• GIVEN INFORMATION
──────
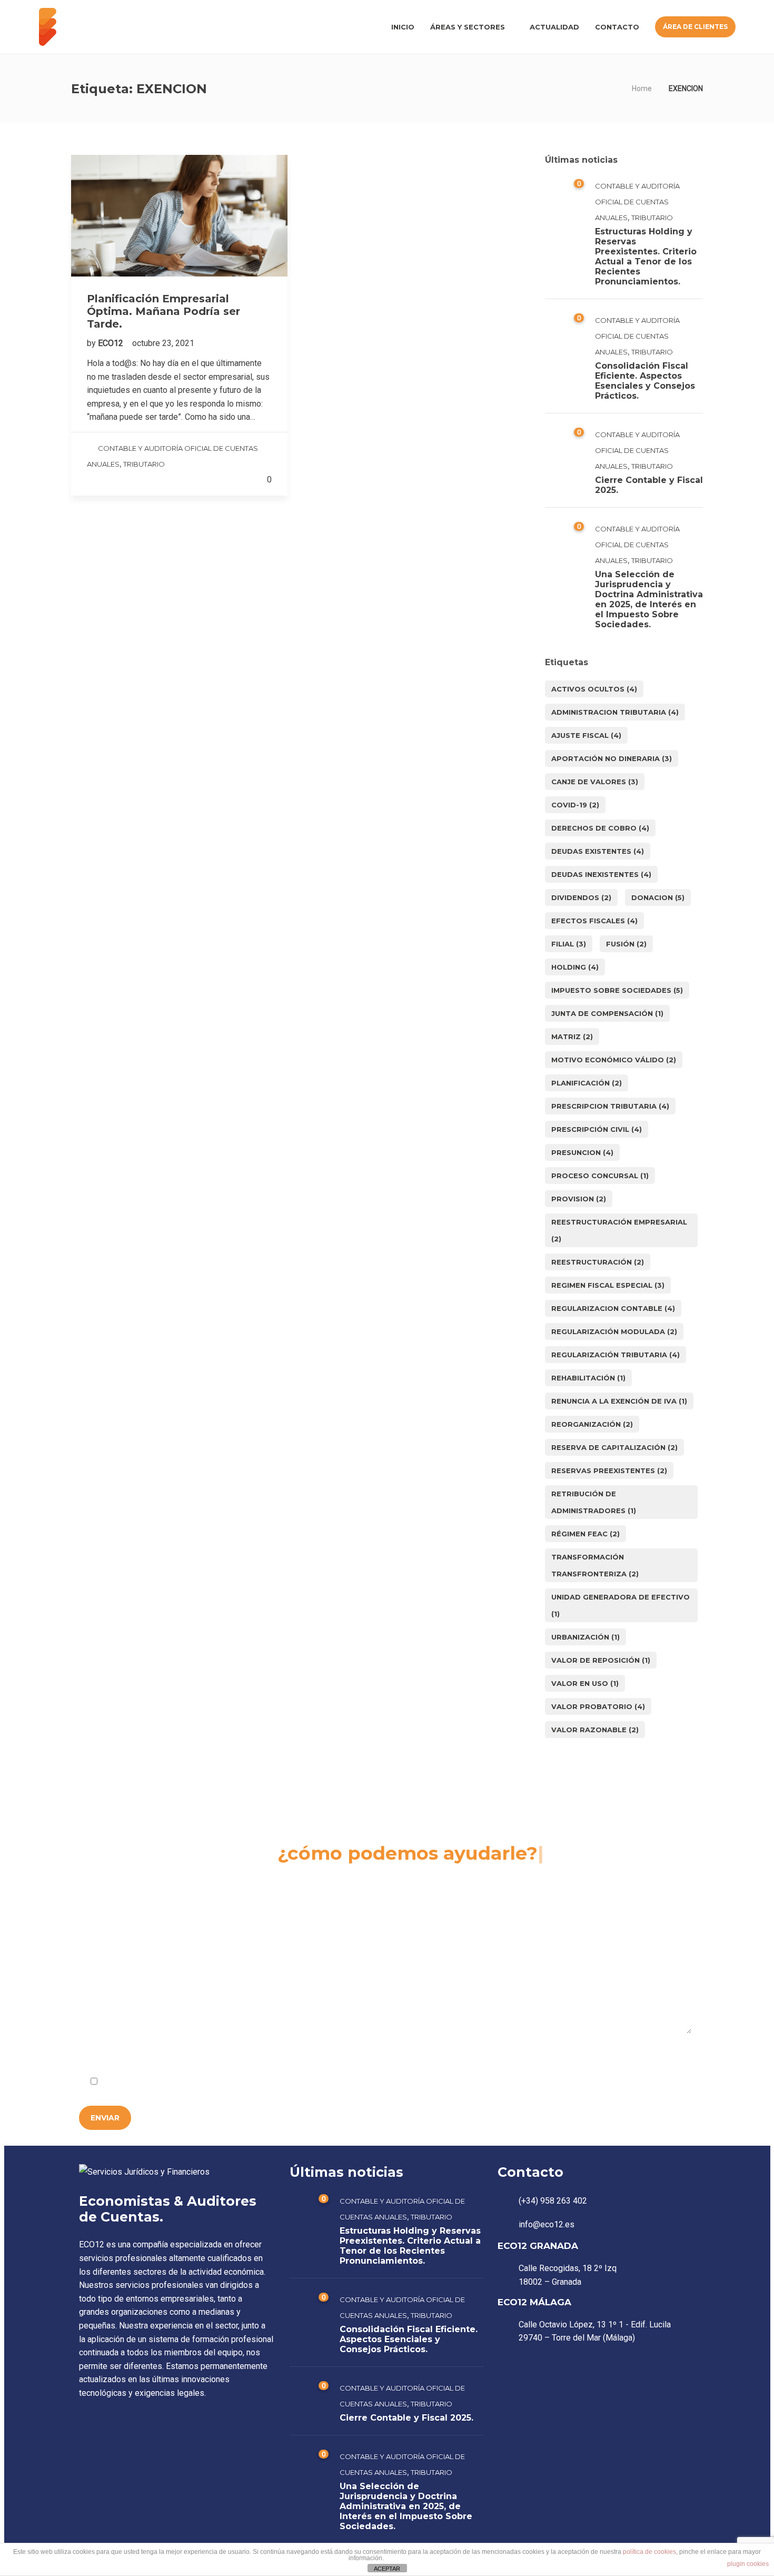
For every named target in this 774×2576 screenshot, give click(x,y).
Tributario (144, 464)
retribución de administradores (593, 1502)
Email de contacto (317, 1897)
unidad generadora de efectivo (620, 1605)
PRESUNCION (582, 1152)
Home (642, 88)
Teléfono (504, 1897)
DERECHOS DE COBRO (600, 828)
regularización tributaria (615, 1354)
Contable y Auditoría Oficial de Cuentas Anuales (637, 202)
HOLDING (575, 967)
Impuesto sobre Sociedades (617, 990)
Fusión (626, 944)
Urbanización (585, 1637)
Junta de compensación (607, 1013)
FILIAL (568, 944)
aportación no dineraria (611, 758)
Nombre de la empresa (122, 1897)
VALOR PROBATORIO (598, 1706)
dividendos (581, 897)
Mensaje (97, 1958)
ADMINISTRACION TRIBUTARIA (615, 712)
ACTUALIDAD (554, 27)
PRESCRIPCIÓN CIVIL (596, 1129)
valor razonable (595, 1729)
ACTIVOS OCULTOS (594, 689)
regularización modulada (614, 1331)
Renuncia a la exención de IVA (619, 1401)
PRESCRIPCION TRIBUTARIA (610, 1106)
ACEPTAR (387, 2568)
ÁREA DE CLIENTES (695, 27)
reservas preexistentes (609, 1470)
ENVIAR (105, 2118)
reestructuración (597, 1262)
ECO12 (111, 343)
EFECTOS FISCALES (594, 920)
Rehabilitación (588, 1378)
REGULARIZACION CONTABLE (613, 1308)
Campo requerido (653, 2056)
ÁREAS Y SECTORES (467, 27)
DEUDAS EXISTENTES (597, 851)
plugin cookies (748, 2564)
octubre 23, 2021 (163, 343)
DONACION (657, 897)
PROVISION (578, 1199)
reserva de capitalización (614, 1447)
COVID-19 (575, 805)
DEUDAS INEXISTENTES (601, 874)
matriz (572, 1036)
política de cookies (649, 2551)
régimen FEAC (585, 1533)
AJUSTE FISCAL (586, 735)
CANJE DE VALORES (594, 781)
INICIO (402, 27)
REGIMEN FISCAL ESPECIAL (607, 1285)
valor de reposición (600, 1660)
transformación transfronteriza (595, 1565)
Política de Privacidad (206, 2082)
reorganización (592, 1424)
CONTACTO (617, 27)
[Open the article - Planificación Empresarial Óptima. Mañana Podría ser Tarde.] (179, 216)
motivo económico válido (613, 1059)
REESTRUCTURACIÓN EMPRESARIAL (619, 1230)
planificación (586, 1083)
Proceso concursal (600, 1175)
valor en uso (585, 1683)
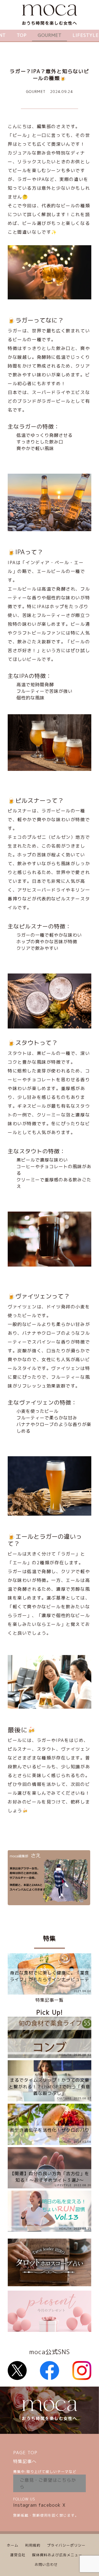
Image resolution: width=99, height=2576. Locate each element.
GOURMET (50, 35)
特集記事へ (25, 2461)
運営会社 (18, 2554)
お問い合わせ (46, 2564)
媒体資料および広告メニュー (57, 2554)
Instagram (25, 2505)
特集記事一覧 (49, 2000)
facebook (49, 2505)
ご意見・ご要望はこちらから (48, 2483)
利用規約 (32, 2545)
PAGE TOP (25, 2453)
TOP (22, 35)
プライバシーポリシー (66, 2545)
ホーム (12, 2545)
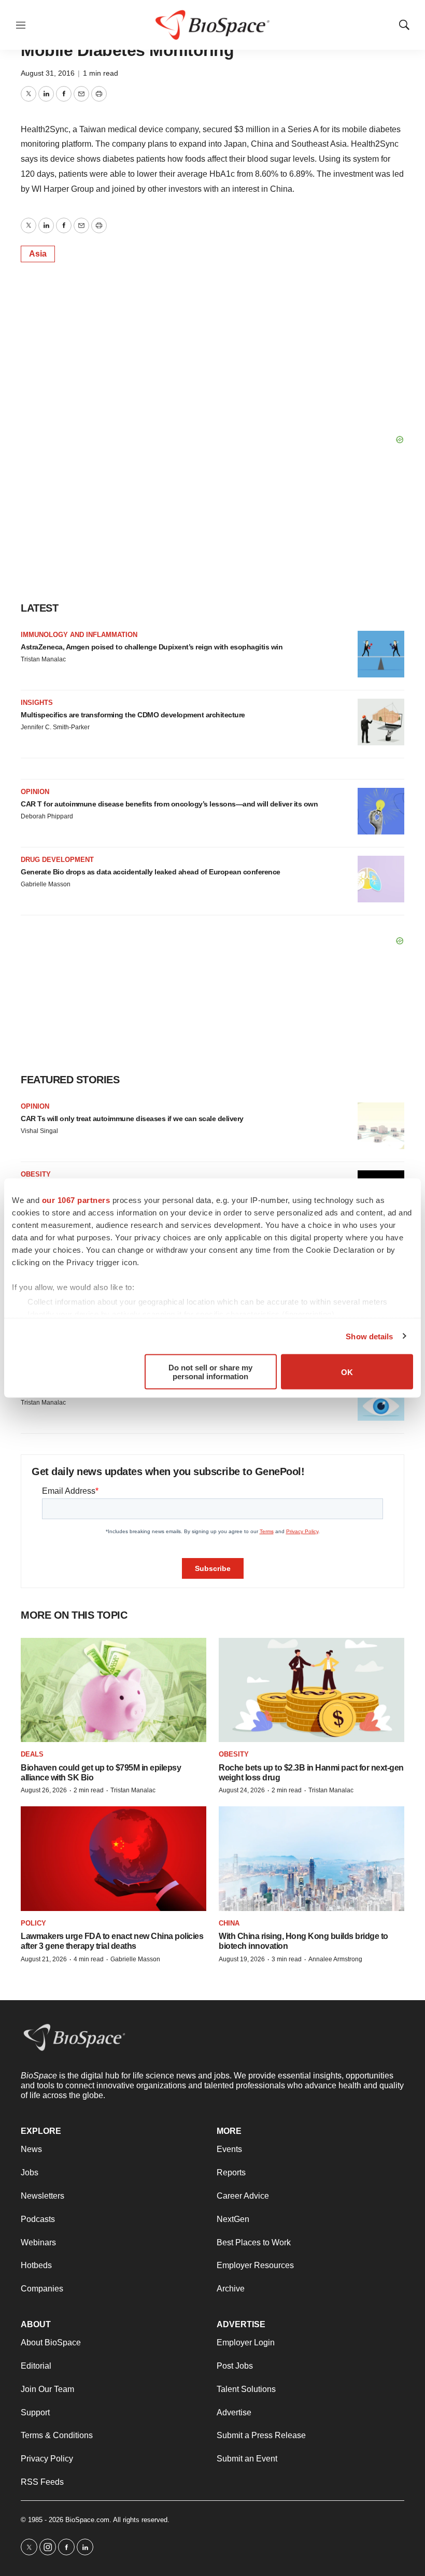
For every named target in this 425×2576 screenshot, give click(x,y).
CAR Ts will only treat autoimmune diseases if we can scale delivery (132, 1118)
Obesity (36, 1174)
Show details (369, 1336)
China (229, 1923)
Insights (37, 702)
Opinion (35, 792)
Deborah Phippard (47, 816)
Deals (32, 1754)
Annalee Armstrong (335, 1959)
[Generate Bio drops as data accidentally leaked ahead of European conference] (381, 879)
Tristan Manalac (43, 659)
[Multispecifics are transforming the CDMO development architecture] (381, 722)
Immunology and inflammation (79, 635)
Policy (33, 1923)
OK (347, 1371)
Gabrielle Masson (45, 884)
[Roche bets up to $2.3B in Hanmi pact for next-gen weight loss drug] (311, 1690)
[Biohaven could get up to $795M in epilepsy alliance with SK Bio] (113, 1690)
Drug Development (57, 860)
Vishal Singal (39, 1131)
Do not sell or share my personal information (210, 1372)
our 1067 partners (76, 1200)
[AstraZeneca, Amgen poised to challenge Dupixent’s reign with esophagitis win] (381, 654)
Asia (38, 253)
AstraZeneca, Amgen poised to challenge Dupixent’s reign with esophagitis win (151, 647)
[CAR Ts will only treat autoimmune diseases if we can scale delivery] (381, 1125)
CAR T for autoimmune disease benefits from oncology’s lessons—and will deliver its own (169, 804)
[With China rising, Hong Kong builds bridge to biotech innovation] (311, 1858)
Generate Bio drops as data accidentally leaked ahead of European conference (150, 872)
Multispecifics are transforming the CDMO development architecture (133, 715)
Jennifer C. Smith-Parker (55, 727)
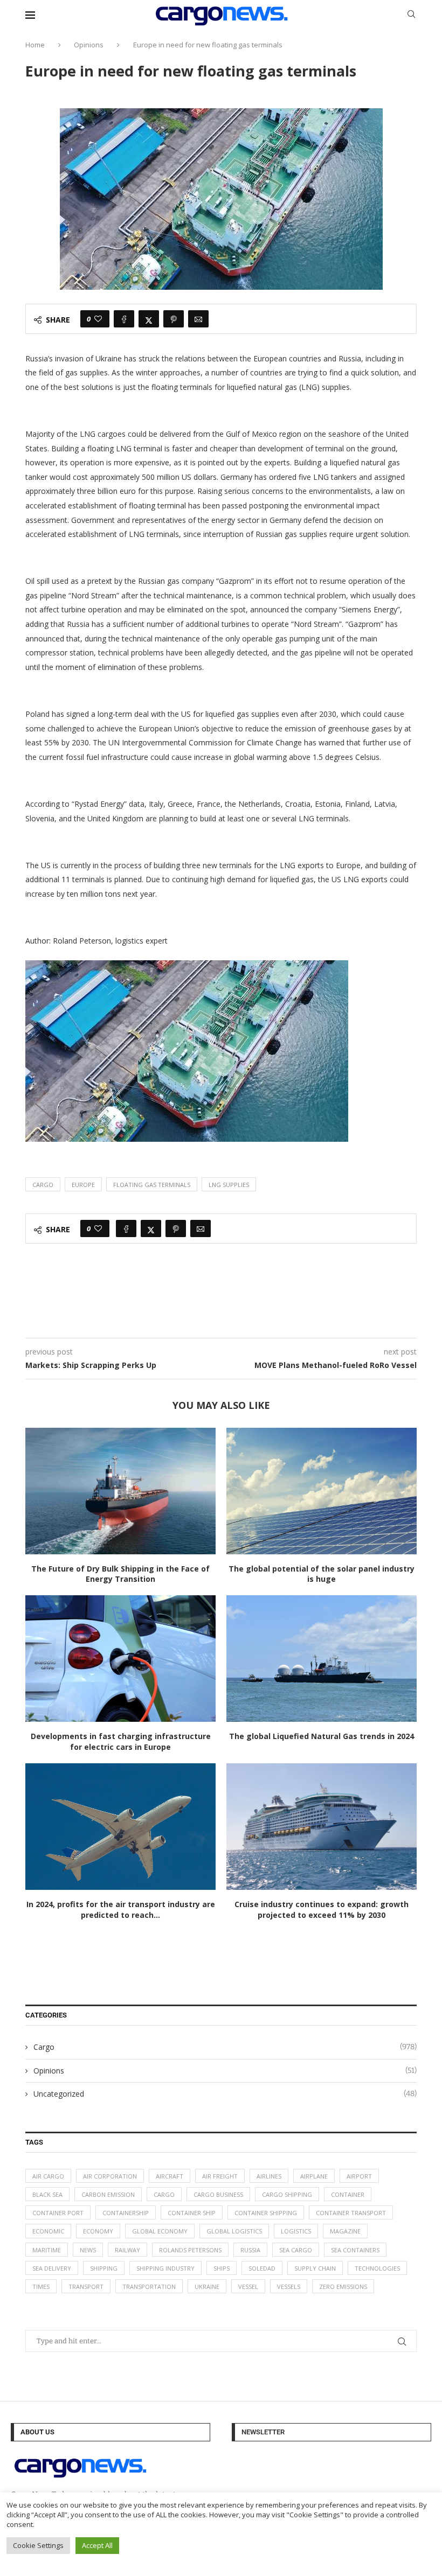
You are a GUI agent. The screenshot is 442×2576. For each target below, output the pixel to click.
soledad (261, 2268)
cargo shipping (287, 2194)
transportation (149, 2286)
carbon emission (108, 2194)
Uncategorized (225, 2094)
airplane (314, 2176)
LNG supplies (229, 1185)
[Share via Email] (198, 318)
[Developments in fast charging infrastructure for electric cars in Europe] (120, 1658)
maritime (46, 2250)
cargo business (218, 2194)
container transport (351, 2213)
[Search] (411, 15)
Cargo (42, 1185)
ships (221, 2268)
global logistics (234, 2231)
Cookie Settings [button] (38, 2545)
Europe (83, 1185)
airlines (269, 2176)
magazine (345, 2231)
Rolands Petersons (190, 2250)
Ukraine (207, 2286)
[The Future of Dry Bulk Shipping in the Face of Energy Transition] (120, 1491)
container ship (192, 2213)
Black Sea (47, 2194)
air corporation (110, 2176)
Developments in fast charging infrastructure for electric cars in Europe (121, 1741)
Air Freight (220, 2176)
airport (359, 2176)
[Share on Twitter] (149, 318)
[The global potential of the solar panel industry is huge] (321, 1491)
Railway (127, 2250)
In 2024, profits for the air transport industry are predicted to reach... (120, 1909)
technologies (377, 2268)
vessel (248, 2286)
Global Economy (160, 2231)
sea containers (355, 2250)
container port (58, 2213)
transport (85, 2286)
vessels (288, 2286)
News (88, 2250)
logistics (296, 2231)
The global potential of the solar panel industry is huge (322, 1573)
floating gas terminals (151, 1185)
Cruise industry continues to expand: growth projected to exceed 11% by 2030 (321, 1909)
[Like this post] (98, 318)
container (347, 2194)
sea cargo (295, 2250)
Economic (48, 2231)
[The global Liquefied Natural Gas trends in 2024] (321, 1658)
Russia (250, 2250)
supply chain (315, 2268)
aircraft (169, 2176)
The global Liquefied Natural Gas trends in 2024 (321, 1736)
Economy (98, 2231)
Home (35, 45)
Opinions (88, 45)
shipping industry (165, 2268)
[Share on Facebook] (124, 318)
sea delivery (51, 2268)
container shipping (265, 2213)
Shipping (104, 2268)
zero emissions (343, 2286)
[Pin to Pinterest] (173, 318)
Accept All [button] (97, 2545)
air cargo (48, 2176)
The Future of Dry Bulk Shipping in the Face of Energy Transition (120, 1573)
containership (125, 2213)
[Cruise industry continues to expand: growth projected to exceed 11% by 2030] (321, 1826)
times (41, 2286)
──────
• WHAT YOU ARE ASKED TO DO
Before printing anything, remove the pictures; then print all the records exactly.

• FINISHED TASK
For every named target in this 774×2576 screenshot, give click(x,y).
Tributario (144, 464)
retribución de administradores (593, 1502)
Email de contacto (317, 1897)
unidad generadora de efectivo (620, 1605)
PRESUNCION (582, 1152)
Home (642, 88)
Teléfono (504, 1897)
DERECHOS DE COBRO (600, 828)
regularización tributaria (615, 1354)
Contable y Auditoría Oficial de Cuentas Anuales (637, 202)
HOLDING (575, 967)
Impuesto sobre Sociedades (617, 990)
Fusión (626, 944)
Urbanización (585, 1637)
Junta de compensación (607, 1013)
FILIAL (568, 944)
aportación no dineraria (611, 758)
Nombre de la empresa (122, 1897)
VALOR PROBATORIO (598, 1706)
dividendos (581, 897)
Mensaje (97, 1958)
ADMINISTRACION TRIBUTARIA (615, 712)
ACTUALIDAD (554, 27)
PRESCRIPCIÓN CIVIL (596, 1129)
valor razonable (595, 1729)
ACTIVOS OCULTOS (594, 689)
regularización modulada (614, 1331)
Renuncia a la exención de IVA (619, 1401)
PRESCRIPCION TRIBUTARIA (610, 1106)
ACEPTAR (387, 2568)
ÁREA DE CLIENTES (695, 27)
reservas preexistentes (609, 1470)
ENVIAR (105, 2118)
reestructuración (597, 1262)
ECO12 (111, 343)
EFECTOS FISCALES (594, 920)
Rehabilitación (588, 1378)
REGULARIZACION CONTABLE (613, 1308)
Campo requerido (653, 2056)
ÁREAS Y SECTORES (467, 27)
DEUDAS EXISTENTES (597, 851)
plugin cookies (748, 2564)
octubre 23, 2021 (163, 343)
DONACION (657, 897)
PROVISION (578, 1199)
reserva de capitalización (614, 1447)
COVID-19 (575, 805)
DEUDAS INEXISTENTES (601, 874)
matriz (572, 1036)
política de cookies (649, 2551)
régimen FEAC (585, 1533)
AJUSTE FISCAL (586, 735)
CANJE DE VALORES (594, 781)
INICIO (402, 27)
REGIMEN FISCAL ESPECIAL (607, 1285)
valor de reposición (600, 1660)
transformación transfronteriza (595, 1565)
Política de Privacidad (206, 2082)
reorganización (592, 1424)
CONTACTO (617, 27)
[Open the article - Planificación Empresarial Óptima. Mañana Podría ser Tarde.] (179, 216)
motivo económico válido (613, 1059)
REESTRUCTURACIÓN EMPRESARIAL (619, 1230)
planificación (586, 1083)
Proceso concursal (600, 1175)
valor en uso (585, 1683)
Image resolution: width=99, height=2576. Locate each element.
GOURMET (50, 35)
特集記事へ (25, 2461)
運営会社 (18, 2554)
お問い合わせ (46, 2564)
媒体資料および広告メニュー (57, 2554)
Instagram (25, 2505)
特集記事一覧 (49, 2000)
facebook (49, 2505)
ご意見・ご要望はこちらから (48, 2483)
利用規約 (32, 2545)
PAGE TOP (25, 2453)
TOP (22, 35)
プライバシーポリシー (66, 2545)
ホーム (12, 2545)
For every named target in this 425×2576 screenshot, give click(x,y).
CAR Ts will only treat autoimmune diseases if we can scale delivery (132, 1118)
Obesity (36, 1174)
Show details (369, 1336)
China (229, 1923)
Insights (37, 702)
Opinion (35, 792)
Deborah Phippard (47, 816)
Deals (32, 1754)
Annalee Armstrong (335, 1959)
[Generate Bio drops as data accidentally leaked ahead of European conference] (381, 879)
Tristan Manalac (43, 659)
[Multispecifics are transforming the CDMO development architecture] (381, 722)
Immunology and inflammation (79, 635)
Policy (33, 1923)
OK (347, 1371)
Gabrielle Masson (45, 884)
[Roche bets up to $2.3B in Hanmi pact for next-gen weight loss drug] (311, 1690)
[Biohaven could get up to $795M in epilepsy alliance with SK Bio] (113, 1690)
Drug Development (57, 860)
Vishal Singal (39, 1131)
Do not sell or share my personal information (210, 1372)
our 1067 partners (76, 1200)
[AstraZeneca, Amgen poised to challenge Dupixent’s reign with esophagitis win] (381, 654)
Asia (38, 253)
AstraZeneca, Amgen poised to challenge Dupixent’s reign with esophagitis win (151, 647)
[CAR Ts will only treat autoimmune diseases if we can scale delivery] (381, 1125)
CAR T for autoimmune disease benefits from oncology’s lessons—and will deliver its own (169, 804)
[With China rising, Hong Kong builds bridge to biotech innovation] (311, 1858)
Generate Bio drops as data accidentally leaked ahead of European conference (150, 872)
Multispecifics are transforming the CDMO development architecture (133, 715)
Jennifer C. Smith-Parker (55, 727)
You are a GUI agent. The screenshot is 442×2576. For each target below, output the pixel to click.
soledad (261, 2268)
cargo shipping (287, 2194)
transportation (149, 2286)
carbon emission (108, 2194)
Uncategorized (225, 2094)
airplane (314, 2176)
LNG supplies (229, 1185)
[Share via Email] (198, 318)
[Developments in fast charging infrastructure for electric cars in Europe] (120, 1658)
maritime (46, 2250)
cargo business (218, 2194)
container transport (351, 2213)
[Search] (411, 15)
Cargo (42, 1185)
ships (221, 2268)
global logistics (234, 2231)
Cookie Settings [button] (38, 2545)
Europe (83, 1185)
airlines (269, 2176)
magazine (345, 2231)
Rolands Petersons (190, 2250)
Ukraine (207, 2286)
[The Future of Dry Bulk Shipping in the Face of Energy Transition] (120, 1491)
container ship (192, 2213)
Black Sea (47, 2194)
air corporation (110, 2176)
Developments in fast charging infrastructure for electric cars in Europe (121, 1741)
Air Freight (220, 2176)
airport (359, 2176)
[Share on Twitter] (149, 318)
[The global potential of the solar panel industry is huge] (321, 1491)
Railway (127, 2250)
In 2024, profits for the air transport industry are predicted to reach... (120, 1909)
technologies (377, 2268)
vessel (248, 2286)
Global Economy (160, 2231)
sea containers (355, 2250)
container port (58, 2213)
transport (85, 2286)
vessels (288, 2286)
News (88, 2250)
logistics (296, 2231)
The global potential of the solar panel industry is huge (322, 1573)
floating gas terminals (151, 1185)
Cruise industry continues to expand: growth projected to exceed 11% by 2030 (321, 1909)
[Like this post] (98, 318)
container (347, 2194)
sea cargo (295, 2250)
Economic (48, 2231)
[The global Liquefied Natural Gas trends in 2024] (321, 1658)
Russia (250, 2250)
supply chain (315, 2268)
aircraft (169, 2176)
The global Liquefied Natural Gas trends in 2024 (321, 1736)
Economy (98, 2231)
Home (35, 45)
Opinions (88, 45)
shipping industry (165, 2268)
[Share on Facebook] (124, 318)
sea delivery (51, 2268)
container shipping (265, 2213)
Shipping (104, 2268)
zero emissions (343, 2286)
[Pin to Pinterest] (173, 318)
Accept All [button] (97, 2545)
air cargo (48, 2176)
The Future of Dry Bulk Shipping in the Face of Energy Transition (120, 1573)
containership (125, 2213)
[Cruise industry continues to expand: growth projected to exceed 11% by 2030] (321, 1826)
times (41, 2286)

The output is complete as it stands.